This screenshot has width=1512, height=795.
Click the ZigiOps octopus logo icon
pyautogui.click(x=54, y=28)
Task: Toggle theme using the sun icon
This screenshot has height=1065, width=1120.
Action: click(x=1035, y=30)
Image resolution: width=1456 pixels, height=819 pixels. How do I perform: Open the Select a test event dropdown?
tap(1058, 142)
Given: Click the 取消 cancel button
+ + + + +
> Work instructions
Write out the entries in full, exactly as given.

> Output of the exercise
This screenshot has width=1512, height=795.
Click the ZigiOps octopus logo icon
pyautogui.click(x=54, y=28)
Task: Toggle theme using the sun icon
This screenshot has height=1065, width=1120.
Action: click(x=1035, y=30)
Image resolution: width=1456 pixels, height=819 pixels. How do I perform: Open the Select a test event dropdown?
tap(1058, 142)
Given: Click the 取消 cancel button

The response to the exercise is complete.